Bowie Gridley’s design of the new Peterson Middle School at Flint Hill School (FHS), a progressive independent school with 1,000 students located in Northern Virginia, embodies innovation, flexibility, and both the social/emotional and physical wellness needs of middle school students. With its spaces for creativity and experimentation and its incorporation of technology, it meets the school’s cutting-edge educational pedagogy with 21st century design and addresses the need for flexibility in a post-COVID world.

Exterior of middle school with person sitting on wall
Image courtesy of Bowie Gridley. Photo by Prakash Patel.

Inspiration & Innovation: The guiding design precept was creating a space for inspiration. The new building is designed around the central concept of innovation — making and creating things and ideas, enabling students to expand their minds.  To achieve this goal, all spaces are transparent across disciplines, allowing for cross-curricular projects and collaboration.  Areas for large and small groups to gather throughout the building as well as outside provide an inspiring place for learning and support a curriculum that emphasizes innovation and critical thinking.  The large Innovation Center, for instance, provides areas for exploring and making, allowing for questioning and exploration.

Photograph of Innovation center with blue letter in wall and tables and chairs in the foreground
Image courtesy of Bowie Gridley. Photo by Prakash Patel.

Flexibility: From adaptable furniture solutions to utilizing corridors for teaching and incorporating smart technology, the new building provides flexibility that proved crucial in confronting the challenges of the pandemic and positions the school to pivot and evolve with the future. The old building’s solid masonry walls offered no flexibility and no way to add technology in a seamless way.  The new building is an open, flexible learning environment, designed with the future in mind: classrooms, labs, and project areas open onto each other and can expand or contract depending on the learning that is happening at that moment.

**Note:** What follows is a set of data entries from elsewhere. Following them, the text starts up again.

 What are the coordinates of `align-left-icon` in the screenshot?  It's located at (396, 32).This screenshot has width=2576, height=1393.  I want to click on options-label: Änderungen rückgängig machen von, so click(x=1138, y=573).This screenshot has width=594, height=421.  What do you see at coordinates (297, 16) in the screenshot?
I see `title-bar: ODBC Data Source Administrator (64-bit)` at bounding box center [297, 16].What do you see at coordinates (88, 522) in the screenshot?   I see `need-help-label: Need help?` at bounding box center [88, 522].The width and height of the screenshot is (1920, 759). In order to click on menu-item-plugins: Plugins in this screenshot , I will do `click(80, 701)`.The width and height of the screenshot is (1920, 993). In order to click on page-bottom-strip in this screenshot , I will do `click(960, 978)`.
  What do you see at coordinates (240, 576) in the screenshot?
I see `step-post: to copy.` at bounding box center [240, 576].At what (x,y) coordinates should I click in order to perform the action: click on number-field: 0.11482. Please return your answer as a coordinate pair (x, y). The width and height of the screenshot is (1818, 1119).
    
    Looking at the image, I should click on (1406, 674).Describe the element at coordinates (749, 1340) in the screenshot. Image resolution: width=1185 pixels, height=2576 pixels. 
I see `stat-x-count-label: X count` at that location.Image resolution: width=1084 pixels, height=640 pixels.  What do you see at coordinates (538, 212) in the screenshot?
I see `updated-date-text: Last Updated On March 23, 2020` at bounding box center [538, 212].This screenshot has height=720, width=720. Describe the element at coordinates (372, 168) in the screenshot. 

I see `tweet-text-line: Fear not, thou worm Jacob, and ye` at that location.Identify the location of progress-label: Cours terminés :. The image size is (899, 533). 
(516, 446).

Adolescent-Centered Design: The new school was designed with the well-being of the adolescent in mind. With specific and special attention paid to these crucial years of exploration and self-discovery, the design offers broad and deep learning opportunities that both challenge and support students. In their previous space, the FHS middle school’s progressive curriculum was fighting against its old-style built environment — one built around teacher-centered learning. The new design focuses on how adolescent students learn best: it supports a diversity of learning styles by providing many modes of learning-from small and quiet study spaces to large project areas that encourage collaboration. It’s a student-centered educational space, one that responds to and enables a curriculum specifically designed to help middle schoolers develop and apply skills and knowledge to better reach their potential in life.

Image of school with playground in the foreground.
Image courtesy of Bowie Gridley. Photo by Prakash Patel.

Wellness: The new building includes dedicated outdoor air systems, providing fresh air in occupied spaces; Maker Lab equipment with dedicated exhaust to remove heat, dust, and fumes; and daylighting in all rooms and connection to nature throughout (95% of the occupied floor area has direct views outside to parkland and the campus). While a part of forward-looking best practices, these design elements also allowed the school to remain open in a COVID-19 world. The spaces and furniture allowed for social distancing. The HVAC system met CDC requirements, including fresh air changes, and Merv-13 filters. On-grade access to the terrace and adjacent fields helped the school make the most of outdoor areas. 

With its new innovative and flexible design features, from the exposed structure to transparency, flexibility, technology, and wellness features throughout, Peterson Middle School underscores the progressive, cutting-edge educational philosophies and practices Flint Hill is known for. It helps position the school as agile, forward-looking, and a leader among its peers, ready to meet the needs of students today and in the future.

Interior photo of school with children walking and writing on a white board.